Archie Goodwin goes undercover, unconvincingly and unsuccessfully, in Goldsborough’s 12th Nero Wolfe pastiche (Stop the Presses!, 2015, etc.).
Having just closed a case that brought him a big retainer, Wolfe, currently immersed in reading The Hidden Persuaders and Silent Spring, isn’t eager to listen to rival orchid grower Lewis Hewitt’s friend Broadway producer Roy Breckenridge. Even after he responds to the irresistible bait Hewitt dangles before him, Wolfe learns little from Breckenridge’s account of vague misgivings about his production of Death at Cresthaven despite its laudatory reviews and respectable box office earnings.

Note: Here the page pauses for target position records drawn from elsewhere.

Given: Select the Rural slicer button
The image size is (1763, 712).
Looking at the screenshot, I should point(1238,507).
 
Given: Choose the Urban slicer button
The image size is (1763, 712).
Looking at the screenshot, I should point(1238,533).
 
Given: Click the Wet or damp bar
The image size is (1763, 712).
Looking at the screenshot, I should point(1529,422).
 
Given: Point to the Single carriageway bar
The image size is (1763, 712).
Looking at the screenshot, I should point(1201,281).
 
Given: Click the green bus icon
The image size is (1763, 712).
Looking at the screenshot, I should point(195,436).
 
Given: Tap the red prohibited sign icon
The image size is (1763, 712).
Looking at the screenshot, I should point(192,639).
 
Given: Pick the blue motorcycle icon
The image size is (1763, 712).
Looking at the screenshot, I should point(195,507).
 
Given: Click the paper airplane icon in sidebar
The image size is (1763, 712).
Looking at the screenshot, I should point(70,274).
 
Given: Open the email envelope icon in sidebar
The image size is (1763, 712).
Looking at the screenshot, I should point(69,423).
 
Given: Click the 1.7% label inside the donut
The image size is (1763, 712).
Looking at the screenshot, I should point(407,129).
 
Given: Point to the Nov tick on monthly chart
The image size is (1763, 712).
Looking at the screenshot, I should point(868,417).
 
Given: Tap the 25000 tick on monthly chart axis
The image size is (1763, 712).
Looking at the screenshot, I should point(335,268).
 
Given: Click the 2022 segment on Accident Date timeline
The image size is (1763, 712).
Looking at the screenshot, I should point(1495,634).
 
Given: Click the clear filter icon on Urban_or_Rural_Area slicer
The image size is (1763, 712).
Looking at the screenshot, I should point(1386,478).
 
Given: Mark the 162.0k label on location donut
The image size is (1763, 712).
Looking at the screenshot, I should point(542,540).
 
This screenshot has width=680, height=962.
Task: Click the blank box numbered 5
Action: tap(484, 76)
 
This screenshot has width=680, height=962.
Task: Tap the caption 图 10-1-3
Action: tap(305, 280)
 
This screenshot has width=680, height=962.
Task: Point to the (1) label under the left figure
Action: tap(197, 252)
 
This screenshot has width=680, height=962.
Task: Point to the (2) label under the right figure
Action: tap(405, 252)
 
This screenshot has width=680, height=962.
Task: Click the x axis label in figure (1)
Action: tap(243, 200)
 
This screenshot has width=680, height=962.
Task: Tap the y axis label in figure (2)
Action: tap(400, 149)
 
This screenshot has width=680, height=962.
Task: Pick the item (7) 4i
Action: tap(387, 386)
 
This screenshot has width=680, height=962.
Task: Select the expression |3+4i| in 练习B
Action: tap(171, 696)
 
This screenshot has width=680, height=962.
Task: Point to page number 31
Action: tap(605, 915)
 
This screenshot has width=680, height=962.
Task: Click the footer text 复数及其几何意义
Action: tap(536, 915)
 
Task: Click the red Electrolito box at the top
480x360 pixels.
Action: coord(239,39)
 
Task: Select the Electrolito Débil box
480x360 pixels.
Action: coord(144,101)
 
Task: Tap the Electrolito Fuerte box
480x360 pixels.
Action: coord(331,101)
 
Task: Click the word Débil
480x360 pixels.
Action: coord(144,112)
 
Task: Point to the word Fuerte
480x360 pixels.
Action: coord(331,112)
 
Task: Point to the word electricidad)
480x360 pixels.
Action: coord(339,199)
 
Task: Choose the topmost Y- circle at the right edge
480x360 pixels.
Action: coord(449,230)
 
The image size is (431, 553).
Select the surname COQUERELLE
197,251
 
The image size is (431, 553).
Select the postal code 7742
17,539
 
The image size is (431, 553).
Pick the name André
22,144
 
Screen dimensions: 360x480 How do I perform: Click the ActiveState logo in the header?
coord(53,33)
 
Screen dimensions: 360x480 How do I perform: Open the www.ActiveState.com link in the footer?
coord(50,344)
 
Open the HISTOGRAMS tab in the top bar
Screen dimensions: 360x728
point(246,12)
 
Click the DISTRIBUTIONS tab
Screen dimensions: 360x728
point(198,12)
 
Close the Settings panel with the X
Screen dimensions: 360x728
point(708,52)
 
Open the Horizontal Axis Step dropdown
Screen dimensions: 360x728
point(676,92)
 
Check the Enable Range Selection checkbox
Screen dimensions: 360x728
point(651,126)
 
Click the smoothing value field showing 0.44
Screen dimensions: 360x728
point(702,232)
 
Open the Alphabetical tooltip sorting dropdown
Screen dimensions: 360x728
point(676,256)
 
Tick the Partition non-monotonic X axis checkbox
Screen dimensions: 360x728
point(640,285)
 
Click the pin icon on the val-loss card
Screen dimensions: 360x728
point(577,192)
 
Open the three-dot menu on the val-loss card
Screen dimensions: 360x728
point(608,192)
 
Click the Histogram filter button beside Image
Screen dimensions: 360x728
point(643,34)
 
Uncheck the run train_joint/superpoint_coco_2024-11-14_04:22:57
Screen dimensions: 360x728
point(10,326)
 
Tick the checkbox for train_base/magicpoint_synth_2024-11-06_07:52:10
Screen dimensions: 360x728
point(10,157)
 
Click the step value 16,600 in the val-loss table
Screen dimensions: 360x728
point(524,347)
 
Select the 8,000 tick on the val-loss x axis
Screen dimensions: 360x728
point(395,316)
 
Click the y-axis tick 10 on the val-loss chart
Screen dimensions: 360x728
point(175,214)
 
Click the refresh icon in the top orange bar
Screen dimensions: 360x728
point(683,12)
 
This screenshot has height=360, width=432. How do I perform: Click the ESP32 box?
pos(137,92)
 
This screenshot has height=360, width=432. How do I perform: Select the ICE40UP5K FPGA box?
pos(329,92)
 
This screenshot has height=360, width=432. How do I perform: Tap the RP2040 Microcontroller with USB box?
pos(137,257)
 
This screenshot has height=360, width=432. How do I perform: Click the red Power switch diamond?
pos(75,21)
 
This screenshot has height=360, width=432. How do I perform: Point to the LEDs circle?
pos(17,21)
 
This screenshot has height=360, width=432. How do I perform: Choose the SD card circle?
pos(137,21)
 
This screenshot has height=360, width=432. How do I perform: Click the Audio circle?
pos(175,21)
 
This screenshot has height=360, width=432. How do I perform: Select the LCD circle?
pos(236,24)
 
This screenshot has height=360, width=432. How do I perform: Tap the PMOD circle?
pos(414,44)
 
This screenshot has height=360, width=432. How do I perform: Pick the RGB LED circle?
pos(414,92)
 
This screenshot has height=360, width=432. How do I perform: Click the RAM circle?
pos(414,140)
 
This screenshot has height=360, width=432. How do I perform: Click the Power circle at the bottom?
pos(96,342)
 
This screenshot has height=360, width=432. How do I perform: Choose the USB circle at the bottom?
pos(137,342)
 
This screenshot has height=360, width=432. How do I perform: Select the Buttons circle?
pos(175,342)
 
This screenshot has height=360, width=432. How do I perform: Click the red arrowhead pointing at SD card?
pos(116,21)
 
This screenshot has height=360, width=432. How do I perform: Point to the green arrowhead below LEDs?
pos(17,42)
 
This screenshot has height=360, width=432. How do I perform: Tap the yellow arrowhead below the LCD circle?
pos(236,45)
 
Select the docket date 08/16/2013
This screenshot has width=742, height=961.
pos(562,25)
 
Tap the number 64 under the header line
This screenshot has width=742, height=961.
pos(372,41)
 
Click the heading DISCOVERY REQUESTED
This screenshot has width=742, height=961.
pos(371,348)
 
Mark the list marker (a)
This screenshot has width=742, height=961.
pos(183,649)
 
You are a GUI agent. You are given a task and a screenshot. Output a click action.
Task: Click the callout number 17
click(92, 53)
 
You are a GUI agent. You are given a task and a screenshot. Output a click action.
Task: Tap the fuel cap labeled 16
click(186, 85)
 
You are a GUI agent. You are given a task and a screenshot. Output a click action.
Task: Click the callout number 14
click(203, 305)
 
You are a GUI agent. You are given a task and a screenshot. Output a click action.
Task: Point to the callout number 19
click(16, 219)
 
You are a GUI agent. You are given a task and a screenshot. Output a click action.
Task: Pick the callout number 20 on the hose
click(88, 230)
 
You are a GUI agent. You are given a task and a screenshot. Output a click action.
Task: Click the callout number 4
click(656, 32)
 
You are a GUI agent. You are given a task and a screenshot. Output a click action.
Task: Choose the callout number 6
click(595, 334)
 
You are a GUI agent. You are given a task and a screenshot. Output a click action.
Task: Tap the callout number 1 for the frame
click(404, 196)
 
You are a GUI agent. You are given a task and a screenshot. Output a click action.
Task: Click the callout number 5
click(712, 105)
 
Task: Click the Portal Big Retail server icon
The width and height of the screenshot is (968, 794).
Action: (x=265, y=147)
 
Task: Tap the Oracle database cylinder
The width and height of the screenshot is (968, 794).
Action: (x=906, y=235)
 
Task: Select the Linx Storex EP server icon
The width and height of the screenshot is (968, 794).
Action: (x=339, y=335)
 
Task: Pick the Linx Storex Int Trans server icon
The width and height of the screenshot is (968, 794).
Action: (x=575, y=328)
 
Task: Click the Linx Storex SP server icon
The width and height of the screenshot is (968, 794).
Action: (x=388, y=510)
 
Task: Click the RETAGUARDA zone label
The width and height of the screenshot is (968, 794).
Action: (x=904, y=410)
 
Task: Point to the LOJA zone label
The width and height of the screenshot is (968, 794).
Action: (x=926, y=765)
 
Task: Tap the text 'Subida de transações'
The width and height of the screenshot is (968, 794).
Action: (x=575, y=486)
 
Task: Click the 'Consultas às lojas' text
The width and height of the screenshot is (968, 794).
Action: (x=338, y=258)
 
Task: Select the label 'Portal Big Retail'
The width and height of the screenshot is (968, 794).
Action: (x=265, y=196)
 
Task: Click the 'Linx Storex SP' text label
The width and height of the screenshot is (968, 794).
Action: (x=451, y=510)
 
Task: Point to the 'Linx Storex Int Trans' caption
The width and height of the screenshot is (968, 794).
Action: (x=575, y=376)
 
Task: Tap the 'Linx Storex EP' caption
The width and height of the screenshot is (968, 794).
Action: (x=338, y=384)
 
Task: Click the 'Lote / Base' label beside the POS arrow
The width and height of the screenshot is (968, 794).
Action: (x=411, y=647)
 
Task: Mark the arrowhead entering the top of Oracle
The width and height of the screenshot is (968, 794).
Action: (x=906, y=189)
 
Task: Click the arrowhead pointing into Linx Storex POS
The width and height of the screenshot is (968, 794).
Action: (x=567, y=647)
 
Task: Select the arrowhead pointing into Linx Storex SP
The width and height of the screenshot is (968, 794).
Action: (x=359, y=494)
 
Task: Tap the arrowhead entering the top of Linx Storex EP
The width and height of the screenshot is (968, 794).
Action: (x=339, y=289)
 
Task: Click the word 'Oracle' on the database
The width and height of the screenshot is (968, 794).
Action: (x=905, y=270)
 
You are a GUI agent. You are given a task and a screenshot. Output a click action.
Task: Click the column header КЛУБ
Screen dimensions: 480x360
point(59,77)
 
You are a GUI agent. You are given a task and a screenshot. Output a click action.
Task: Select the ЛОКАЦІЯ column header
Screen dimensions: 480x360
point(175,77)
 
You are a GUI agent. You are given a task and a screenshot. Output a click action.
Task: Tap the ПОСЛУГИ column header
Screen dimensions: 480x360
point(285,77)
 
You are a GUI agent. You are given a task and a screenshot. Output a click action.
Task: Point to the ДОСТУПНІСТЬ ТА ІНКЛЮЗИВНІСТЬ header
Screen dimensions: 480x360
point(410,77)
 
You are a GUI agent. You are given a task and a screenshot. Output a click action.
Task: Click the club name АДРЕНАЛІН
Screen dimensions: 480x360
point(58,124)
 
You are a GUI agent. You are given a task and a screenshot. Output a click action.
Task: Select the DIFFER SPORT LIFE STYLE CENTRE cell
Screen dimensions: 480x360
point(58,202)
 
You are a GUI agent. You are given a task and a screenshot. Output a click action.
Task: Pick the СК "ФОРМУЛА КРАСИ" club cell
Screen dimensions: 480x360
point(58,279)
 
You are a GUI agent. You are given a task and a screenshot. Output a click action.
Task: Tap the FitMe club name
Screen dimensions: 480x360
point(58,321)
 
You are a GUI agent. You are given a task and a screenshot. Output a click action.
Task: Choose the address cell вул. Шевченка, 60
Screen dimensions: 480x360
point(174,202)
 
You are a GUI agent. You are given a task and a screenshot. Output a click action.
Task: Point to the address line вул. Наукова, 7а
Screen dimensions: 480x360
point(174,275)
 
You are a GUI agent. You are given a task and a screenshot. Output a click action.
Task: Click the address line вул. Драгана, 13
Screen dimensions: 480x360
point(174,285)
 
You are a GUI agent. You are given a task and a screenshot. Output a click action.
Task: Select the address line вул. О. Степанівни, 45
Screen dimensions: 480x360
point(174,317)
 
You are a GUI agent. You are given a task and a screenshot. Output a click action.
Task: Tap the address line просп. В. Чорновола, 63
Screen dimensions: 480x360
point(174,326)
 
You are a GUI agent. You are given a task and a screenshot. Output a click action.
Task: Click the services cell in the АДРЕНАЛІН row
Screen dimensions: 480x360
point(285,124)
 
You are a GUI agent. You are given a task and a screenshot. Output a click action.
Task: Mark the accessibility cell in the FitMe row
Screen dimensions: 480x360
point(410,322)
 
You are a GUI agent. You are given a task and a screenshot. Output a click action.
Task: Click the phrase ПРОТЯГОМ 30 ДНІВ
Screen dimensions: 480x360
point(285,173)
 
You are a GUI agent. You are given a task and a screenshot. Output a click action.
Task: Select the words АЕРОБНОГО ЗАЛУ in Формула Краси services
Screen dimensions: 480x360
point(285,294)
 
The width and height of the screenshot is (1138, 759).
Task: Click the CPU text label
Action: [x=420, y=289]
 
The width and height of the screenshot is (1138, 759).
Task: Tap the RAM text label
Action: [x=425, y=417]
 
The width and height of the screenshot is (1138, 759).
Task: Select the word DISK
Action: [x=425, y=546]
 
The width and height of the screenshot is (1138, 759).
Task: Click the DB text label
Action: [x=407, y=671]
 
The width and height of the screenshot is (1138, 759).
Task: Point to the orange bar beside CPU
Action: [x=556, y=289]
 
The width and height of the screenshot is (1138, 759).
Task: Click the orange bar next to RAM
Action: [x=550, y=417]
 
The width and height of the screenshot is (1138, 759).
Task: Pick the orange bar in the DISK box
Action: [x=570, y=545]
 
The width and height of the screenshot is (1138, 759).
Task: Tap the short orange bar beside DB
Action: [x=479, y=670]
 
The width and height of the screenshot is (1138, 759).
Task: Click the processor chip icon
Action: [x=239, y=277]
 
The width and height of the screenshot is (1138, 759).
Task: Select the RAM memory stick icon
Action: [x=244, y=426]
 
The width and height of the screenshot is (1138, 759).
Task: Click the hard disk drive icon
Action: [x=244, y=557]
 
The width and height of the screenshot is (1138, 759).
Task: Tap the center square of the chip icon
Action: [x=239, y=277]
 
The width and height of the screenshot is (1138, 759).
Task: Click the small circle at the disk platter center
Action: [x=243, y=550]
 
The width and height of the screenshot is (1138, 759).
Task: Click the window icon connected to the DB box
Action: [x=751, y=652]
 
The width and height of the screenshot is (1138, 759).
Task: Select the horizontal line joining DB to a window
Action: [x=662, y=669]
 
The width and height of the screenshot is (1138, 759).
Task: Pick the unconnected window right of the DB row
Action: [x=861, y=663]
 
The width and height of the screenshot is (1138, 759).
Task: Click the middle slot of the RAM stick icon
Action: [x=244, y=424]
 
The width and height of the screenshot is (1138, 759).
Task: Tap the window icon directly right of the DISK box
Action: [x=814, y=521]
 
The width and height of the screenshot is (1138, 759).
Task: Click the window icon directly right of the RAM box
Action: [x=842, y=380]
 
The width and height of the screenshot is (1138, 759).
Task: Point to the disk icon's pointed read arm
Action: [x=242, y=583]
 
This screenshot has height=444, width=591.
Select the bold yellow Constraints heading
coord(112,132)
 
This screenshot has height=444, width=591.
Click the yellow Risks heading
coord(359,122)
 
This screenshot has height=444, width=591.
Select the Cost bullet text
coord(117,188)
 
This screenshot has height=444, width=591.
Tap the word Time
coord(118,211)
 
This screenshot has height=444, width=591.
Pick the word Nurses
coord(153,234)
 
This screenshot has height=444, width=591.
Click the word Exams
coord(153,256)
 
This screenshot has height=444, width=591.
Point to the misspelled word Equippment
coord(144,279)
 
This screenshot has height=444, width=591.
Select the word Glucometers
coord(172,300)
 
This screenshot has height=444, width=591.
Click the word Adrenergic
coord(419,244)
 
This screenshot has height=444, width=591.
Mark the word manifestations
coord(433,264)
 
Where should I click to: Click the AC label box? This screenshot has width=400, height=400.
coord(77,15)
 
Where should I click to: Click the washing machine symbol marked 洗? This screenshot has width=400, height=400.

Since Wolfe leaves home only to visit his barber, he sends Archie to poke around in the guise of one Alan MacGregor, a writer for the fictitious StageArts Canada, recalling Archie's similar role in Rex Stout's If Death Ever Slept (1957). Archie’s cover keeps his interviews with Tony-hungry leading lady Ashley Williston, Hollywood action star Brad Lester, juvenile Steve Peters, ingénue Melissa Cartwright, character actors Max Ennis and Teresa Reed, and stage manager Hollis Sperry anodyne, and he’s looking elsewhere when somebody spikes Breckenridge’s Coca-Cola with arsenic. Wolfe, predictably miffed—though no more miffed than Inspector Cramer or Lon Cohen, Archie’s pal at the New York Gazette—summons the suspects seriatim to his brownstone, spots a telltale omission few readers will notice, and announces the culprit at a ritual gathering of them all at the same venerable location.
Grade A for franchise allusions, B-minus for dialogue, C for backstage atmosphere, and F for plotting, since Goldsborough relies on the same relentlessly unvaried Q-and-A that gave golden-age mysteries such a bad name. As the new homicide cop says: “This has been one colossal waste of time.”